No Seminário 20, Mais ainda (1973), Lacan apresenta tentativas de cifrar o gozo, em
diferentes modalidades, como também as fórmulas da sexuação.
Tipos
de gozo:
Gozo
do Outro – lugar de proibida entrada porque falamos. Seria a satisfação
absoluta do desejo. Gozo mítico, ligado à Coisa, não simbolizado. Busca de um
gozo completo, pleno, de fazer Um com o outro. Santa Teresa D’Avila expressa o
êxtase na escultura de Bernini, gozo dos místicos.
Gozo
fálico – gozo parcial, que o sujeito se contenta parcialmente. O falo fazendo
barreira ao gozo do Outro. Representa a perda de gozo devido à castração.
Mais-de-gozar - equivale a mais-valia de Marx.
Faz borda para uma falta. É o excesso de gozo como recuperação de uma perda. No
processo de constituição do sujeito existe uma renúncia ao gozo do corpo,
implicada na divisão do sujeito, sendo o objeto a resto deste sujeito barrado. O objeto a é captura de gozo.

**Dados brutos**

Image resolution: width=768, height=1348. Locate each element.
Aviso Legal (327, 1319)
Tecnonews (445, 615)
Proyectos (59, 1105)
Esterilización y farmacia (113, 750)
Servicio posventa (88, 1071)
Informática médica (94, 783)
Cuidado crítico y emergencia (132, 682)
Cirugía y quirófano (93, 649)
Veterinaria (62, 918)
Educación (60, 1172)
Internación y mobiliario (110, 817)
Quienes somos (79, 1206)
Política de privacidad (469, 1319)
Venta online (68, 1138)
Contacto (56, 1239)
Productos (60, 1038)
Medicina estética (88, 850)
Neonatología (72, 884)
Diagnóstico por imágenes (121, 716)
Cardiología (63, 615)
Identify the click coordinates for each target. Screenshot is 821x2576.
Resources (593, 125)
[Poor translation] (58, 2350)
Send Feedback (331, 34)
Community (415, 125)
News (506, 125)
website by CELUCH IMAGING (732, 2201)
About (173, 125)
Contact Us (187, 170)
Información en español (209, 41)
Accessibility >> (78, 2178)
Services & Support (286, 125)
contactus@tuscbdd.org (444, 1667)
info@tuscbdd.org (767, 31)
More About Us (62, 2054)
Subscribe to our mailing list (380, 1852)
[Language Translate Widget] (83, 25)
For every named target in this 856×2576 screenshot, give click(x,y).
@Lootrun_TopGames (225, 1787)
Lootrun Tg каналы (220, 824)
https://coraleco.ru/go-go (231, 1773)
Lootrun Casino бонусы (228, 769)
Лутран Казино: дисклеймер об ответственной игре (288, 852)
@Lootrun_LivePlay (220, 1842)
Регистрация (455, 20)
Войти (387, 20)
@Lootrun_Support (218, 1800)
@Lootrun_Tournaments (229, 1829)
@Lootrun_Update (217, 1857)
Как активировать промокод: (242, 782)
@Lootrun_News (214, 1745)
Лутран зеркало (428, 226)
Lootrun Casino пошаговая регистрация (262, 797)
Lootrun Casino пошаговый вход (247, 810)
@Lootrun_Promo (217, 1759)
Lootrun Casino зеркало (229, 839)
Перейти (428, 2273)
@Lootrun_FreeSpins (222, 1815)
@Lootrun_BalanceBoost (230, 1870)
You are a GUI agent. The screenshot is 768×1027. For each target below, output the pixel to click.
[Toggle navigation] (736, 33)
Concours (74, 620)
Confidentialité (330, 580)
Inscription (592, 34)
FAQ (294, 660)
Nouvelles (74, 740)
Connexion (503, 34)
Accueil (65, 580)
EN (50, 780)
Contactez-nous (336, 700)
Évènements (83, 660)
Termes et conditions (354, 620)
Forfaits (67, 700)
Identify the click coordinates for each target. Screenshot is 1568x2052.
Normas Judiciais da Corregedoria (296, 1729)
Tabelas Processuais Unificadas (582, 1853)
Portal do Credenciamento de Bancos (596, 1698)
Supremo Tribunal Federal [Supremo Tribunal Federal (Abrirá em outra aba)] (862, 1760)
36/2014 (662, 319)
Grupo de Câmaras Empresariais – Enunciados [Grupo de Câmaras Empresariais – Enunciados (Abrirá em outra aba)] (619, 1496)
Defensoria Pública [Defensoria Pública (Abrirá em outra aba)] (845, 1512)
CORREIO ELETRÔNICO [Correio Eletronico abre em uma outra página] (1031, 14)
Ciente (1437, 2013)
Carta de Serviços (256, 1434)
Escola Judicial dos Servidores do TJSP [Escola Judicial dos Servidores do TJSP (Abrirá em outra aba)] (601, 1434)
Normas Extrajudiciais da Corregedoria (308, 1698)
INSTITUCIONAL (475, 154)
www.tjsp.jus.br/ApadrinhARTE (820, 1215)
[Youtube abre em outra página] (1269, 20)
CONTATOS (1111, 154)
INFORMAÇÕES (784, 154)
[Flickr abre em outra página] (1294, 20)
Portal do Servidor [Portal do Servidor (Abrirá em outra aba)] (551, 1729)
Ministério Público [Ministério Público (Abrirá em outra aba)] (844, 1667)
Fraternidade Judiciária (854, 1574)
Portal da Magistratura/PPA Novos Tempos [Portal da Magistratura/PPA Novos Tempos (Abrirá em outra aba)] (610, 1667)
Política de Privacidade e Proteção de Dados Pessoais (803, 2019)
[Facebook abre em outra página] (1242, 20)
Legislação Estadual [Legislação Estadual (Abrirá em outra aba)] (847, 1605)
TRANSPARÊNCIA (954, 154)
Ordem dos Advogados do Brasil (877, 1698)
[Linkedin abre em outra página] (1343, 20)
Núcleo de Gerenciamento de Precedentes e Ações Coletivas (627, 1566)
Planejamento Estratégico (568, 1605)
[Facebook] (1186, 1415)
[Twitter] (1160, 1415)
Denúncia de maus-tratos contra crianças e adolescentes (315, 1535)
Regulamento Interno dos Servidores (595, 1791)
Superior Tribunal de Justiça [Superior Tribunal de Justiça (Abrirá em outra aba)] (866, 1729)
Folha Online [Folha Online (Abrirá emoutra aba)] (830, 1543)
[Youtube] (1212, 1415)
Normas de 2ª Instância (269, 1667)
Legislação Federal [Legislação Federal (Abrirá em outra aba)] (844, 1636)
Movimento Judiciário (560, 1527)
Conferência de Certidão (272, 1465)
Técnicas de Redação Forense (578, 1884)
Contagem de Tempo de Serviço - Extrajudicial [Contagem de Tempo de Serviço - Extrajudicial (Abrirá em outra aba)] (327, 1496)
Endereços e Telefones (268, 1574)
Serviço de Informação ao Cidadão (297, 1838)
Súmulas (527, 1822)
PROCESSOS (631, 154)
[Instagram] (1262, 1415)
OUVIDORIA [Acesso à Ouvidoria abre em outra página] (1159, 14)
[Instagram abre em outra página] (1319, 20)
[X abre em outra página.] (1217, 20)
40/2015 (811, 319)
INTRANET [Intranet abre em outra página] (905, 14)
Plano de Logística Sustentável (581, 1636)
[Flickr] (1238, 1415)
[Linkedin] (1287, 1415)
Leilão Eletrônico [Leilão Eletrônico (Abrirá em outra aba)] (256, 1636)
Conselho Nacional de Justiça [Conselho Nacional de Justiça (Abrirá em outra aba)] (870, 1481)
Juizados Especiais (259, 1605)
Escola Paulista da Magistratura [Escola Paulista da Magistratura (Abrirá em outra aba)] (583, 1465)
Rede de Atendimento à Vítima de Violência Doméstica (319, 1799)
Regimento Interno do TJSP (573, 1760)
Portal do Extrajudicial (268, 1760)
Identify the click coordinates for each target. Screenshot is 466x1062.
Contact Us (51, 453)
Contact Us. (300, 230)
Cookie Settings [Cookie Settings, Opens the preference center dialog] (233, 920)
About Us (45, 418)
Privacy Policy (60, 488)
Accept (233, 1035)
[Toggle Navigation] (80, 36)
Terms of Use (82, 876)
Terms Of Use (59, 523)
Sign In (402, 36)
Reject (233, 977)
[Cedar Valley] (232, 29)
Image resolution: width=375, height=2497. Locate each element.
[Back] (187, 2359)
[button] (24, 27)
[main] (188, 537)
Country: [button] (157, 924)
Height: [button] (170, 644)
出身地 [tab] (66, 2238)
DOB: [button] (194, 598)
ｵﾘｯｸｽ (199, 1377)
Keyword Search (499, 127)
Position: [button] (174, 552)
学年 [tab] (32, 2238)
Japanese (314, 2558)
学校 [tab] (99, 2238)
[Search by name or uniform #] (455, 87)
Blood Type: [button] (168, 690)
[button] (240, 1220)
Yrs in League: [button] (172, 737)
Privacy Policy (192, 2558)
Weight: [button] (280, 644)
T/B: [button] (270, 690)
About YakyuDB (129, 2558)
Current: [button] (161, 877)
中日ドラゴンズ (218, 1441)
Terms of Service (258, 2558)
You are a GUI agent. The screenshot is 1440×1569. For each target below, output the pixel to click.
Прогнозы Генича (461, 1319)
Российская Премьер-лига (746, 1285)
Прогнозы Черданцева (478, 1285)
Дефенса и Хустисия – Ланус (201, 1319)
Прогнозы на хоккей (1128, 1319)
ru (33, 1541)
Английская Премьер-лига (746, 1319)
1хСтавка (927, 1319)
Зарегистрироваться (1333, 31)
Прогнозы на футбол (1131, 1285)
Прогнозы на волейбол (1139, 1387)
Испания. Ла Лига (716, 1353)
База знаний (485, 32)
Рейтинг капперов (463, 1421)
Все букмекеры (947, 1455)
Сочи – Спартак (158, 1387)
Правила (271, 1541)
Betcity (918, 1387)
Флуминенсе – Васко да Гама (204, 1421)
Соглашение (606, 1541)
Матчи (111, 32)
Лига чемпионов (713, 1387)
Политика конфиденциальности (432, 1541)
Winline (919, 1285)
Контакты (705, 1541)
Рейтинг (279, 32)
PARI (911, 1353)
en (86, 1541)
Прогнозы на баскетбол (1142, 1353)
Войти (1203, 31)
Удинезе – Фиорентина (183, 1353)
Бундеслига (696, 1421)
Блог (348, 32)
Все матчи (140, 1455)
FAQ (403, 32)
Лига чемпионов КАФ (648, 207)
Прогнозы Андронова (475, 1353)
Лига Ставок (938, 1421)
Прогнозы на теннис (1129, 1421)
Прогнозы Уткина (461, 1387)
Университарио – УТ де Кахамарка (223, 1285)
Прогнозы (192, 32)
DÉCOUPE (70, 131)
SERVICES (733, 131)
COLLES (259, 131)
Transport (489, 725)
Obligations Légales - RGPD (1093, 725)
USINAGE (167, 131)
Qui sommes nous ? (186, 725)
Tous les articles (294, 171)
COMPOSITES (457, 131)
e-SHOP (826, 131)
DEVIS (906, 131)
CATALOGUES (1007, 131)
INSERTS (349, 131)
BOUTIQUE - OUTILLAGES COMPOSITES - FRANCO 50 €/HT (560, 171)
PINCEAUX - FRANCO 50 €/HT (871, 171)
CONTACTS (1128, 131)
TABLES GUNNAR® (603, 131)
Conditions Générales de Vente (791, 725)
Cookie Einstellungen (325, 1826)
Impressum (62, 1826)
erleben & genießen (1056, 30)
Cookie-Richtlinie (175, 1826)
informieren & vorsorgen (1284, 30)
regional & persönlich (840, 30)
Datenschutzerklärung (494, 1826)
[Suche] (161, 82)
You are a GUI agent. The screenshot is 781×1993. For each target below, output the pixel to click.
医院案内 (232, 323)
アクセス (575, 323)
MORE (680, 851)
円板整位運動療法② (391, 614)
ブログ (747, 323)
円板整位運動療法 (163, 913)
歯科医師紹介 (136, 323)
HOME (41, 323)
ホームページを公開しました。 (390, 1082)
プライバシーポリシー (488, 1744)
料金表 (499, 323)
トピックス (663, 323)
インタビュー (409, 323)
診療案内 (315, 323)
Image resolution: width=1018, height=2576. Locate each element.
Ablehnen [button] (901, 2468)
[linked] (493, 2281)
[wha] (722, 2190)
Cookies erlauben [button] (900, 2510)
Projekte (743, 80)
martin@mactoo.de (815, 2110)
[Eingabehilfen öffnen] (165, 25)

**Tarefas do exercício**
A: No texto sobre os tipos de gozo em Lacan, a que equivale o mais-de-gozar?
B: Prossiga o texto sobre os tipos de gozo em Lacan a partir da última frase apresentada.

**Respostas do exercício**
A: Equivale à mais-valia de Marx.

B:
Gozo
da fala (jouis-sense) – gozo do sentido, ao falar, ao produzir sentido o
sujeito goza. Também j’ouis sense (eu ouço sentido).
O
outro gozo, gozo feminino, suplementar – gozo além do falo, gozo a mais, suplementar.
Como
pensar o gozo na contemporaneidade? Podemos nos aproximar do momento atual como
um estado de gozo. Gozo do imediato, pela velocidade, não permitindo a entrada
do mediato, que seria o terceiro, que colocaria um limite na relação do sujeito
com o outro. Ocorre a falência do Nome-do-Pai, da lei, da castração, operação
necessária para barrar o sujeito, descompletá-lo, gerando a falta, para dar
lugar ao desejo. O sujeito é falta-a-ser, não é completo, desejo é movimento,
desejo de outra coisa. Hoje o gozo tapa a falta.
O
Outro da linguagem, dimensão do simbólico, se desvanece, ocorrendo um gozo
autístico, onde o Outro é excluído.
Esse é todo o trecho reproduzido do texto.